Now, some of you have expressed concern to my immediate well-being and my fiancee has suggested that I share more about my condition, as well as keeping all of you updated. I also hope that you get a more thorough understanding as to what it means for people who are afflicted by this illness.

Ankylosing spondilytis (AS) is a chronic inflammatory autoimmune disease that affects the axial skeleton. I first started to feel pain in my lower back area about 6 years ago. At first, I dismissed the pain as my usual sports injury, as some of you may know, I was an avid badminton player. Thinking that it will go away with rest, I took no notice of it. Bad idea. As the days went by, the pain got worst, especially in the mornings when I wake up, not that I had much sleep anyway. It started to affect my daily routine, the pain made me grumpy and hot tempered and visually I became a hunchback. I did not get officially diagnosed until a year later in part because of my own delay, but also because it is hard to diagnose in the first place (I had to see 3 specialists). When the news finally sunk in, I went through a rough patch of depression and self loathing culminating in a deep sense of anger and dissapointment. Fortunately, there was always someone by my side, supporting me and listening to me. She is my fiancee today.

Part and parcel of dealing with AS is regular pain medication and exercise. Being a former athlete, you'd think that exercising would be my forte, but to be honest, I was quite lax in that respect. It was precisely because I was an athlete that was made it so hard. To be only able to do simple stretches and back strengthening exercises was agonizing to say the least. The routines that I was taught by a physiotherapist were what I would usually do before I started to actually play badminton. That was my first casualty.

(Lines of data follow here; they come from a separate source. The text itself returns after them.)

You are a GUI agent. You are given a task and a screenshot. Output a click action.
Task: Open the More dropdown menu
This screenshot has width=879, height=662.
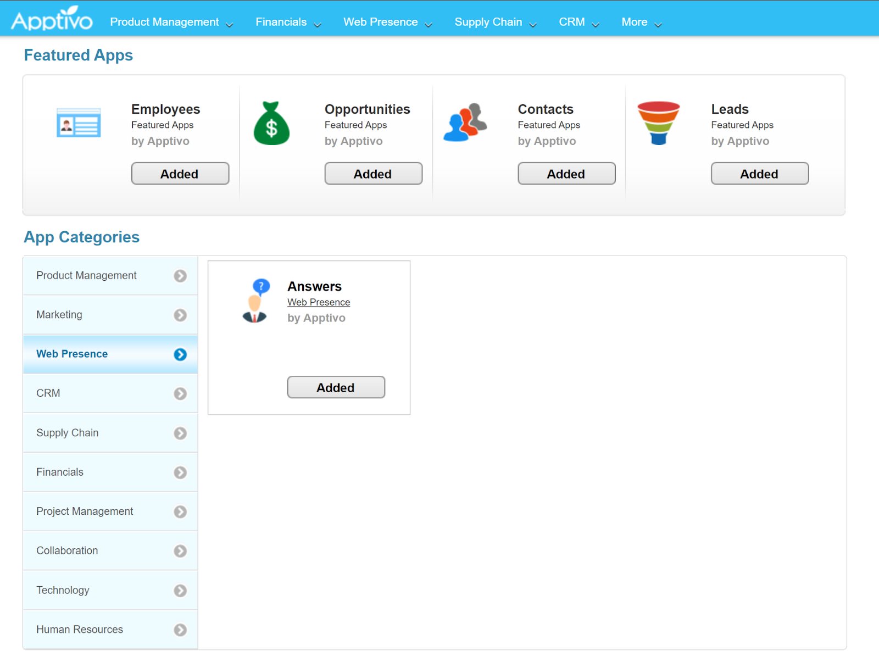[x=641, y=23]
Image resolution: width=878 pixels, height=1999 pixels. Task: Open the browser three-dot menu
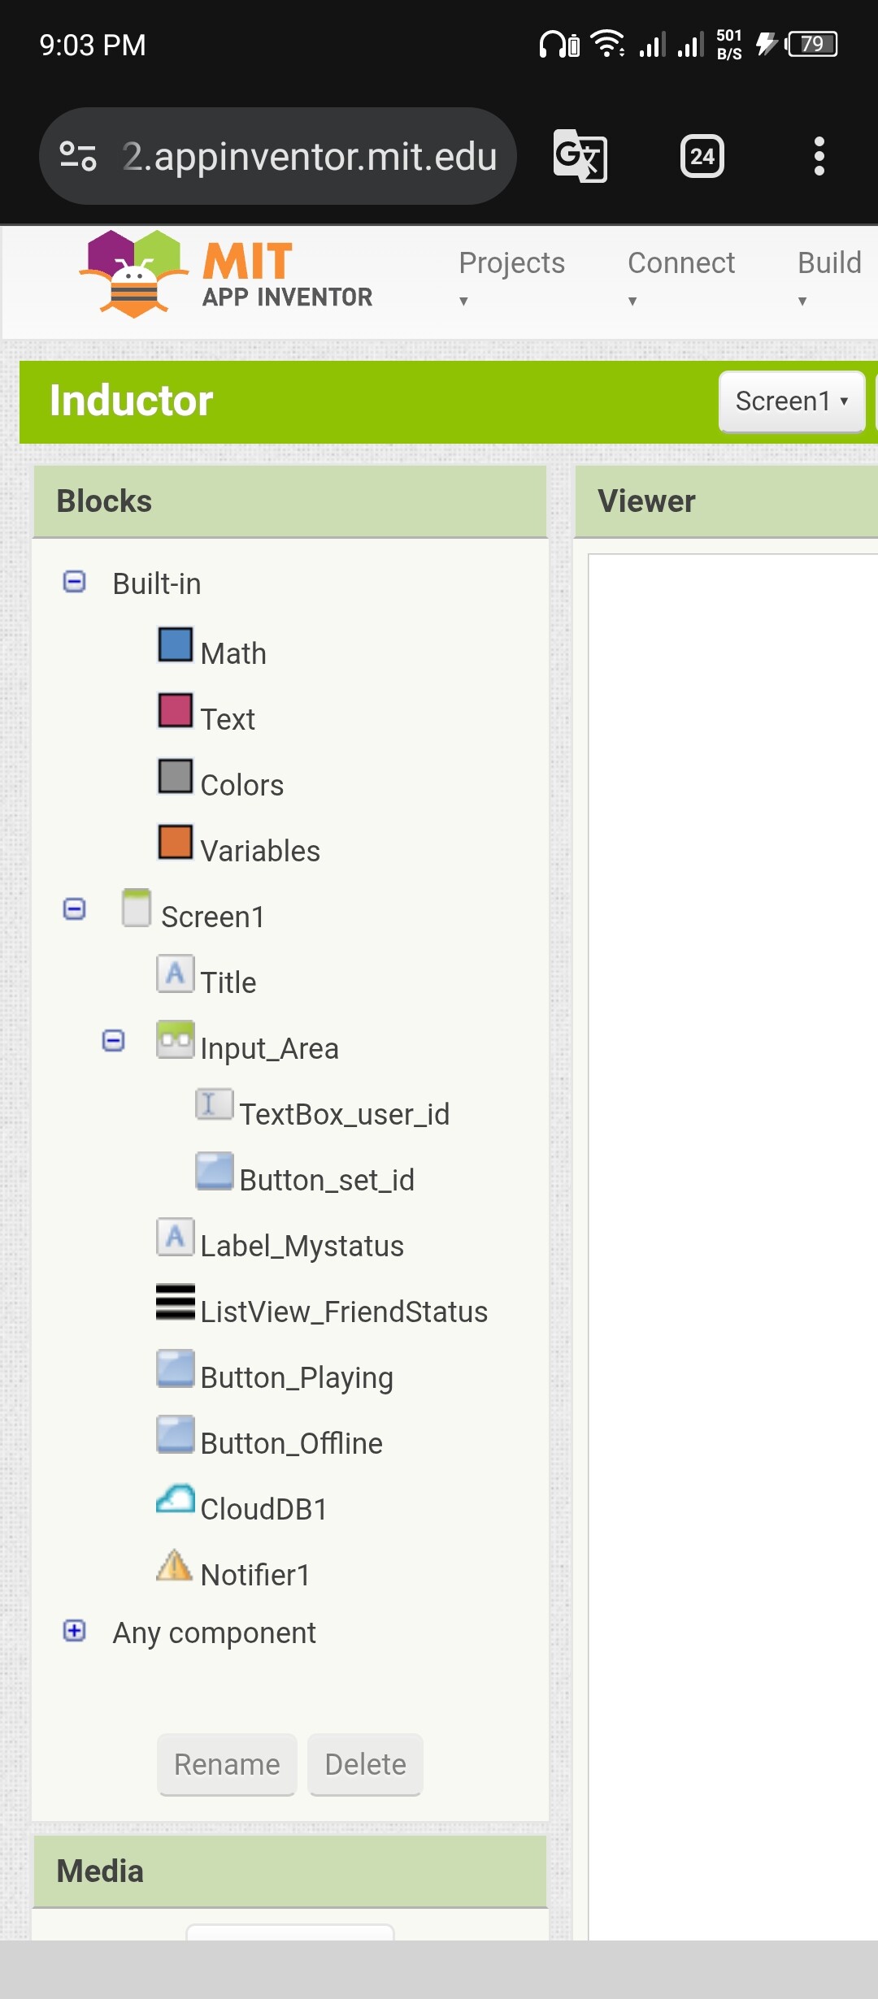819,156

As for medication, i am regularly taking celebrex. All I can say is the drug is a lifesaver. But as with all drugs, the better they are, the deeper they dig into your wallets. It has gotten better the past half year as generics has started to flood the market which I guess is due to the expiry of the patent holder by Pfizer. I have also slowly felt the reducing effects of the drug as I have been gradually taking increasing dosages to deal with the pain. I started at 50mg, and I am now at 200mg. Occasionally, on really bad days, I turn to tramadol, which is a kind of opioid. I don't take tramadol regularly because of its strong tendency to cause addiction. But as it stands, you can.say I am reliant on these drugs to keep my days going. My second casualty.

I mentioned a new treatment in my first post. To be exact, it's called anti-tnf drugs. While I don't understand fully the science behind it, doctors are confident that this new treatment while still not a cure, will significantly improve my standard of living and reduce my usage of regular painkillers, if it works. Of course, there is a chance that the drug will simply not work(apparently there are documented cases where the efficacy was not as reported), will cause other complications (secondary infections such as TB, or other bacterial/viral infections). And of course, it costs through the roof. Under Hong Kong's public medical scheme, anti-tnf drugs are classified as self-financed items, for obvious reasons. The treatment is also not covered by insurance because it is an outpatient procedure.

Some time last year, I took the treatment 3 times. Against all odds, each dose lasted for a month on average before the effects started to wear off. Unfortunately, I could not continue the treatment because the funds had to be channeled to a more urgent need, which consequently dried it up. I have struggled for some time before finally agreeing to set up this drive, and hopefully, you now have a stronger understanding of my condition. The fund will help me in paying for my long term medication needs, and potentially enable me to seek this treatment option again.

Thank you all once again. I'd also appreciate it if you could share the news by linking this page.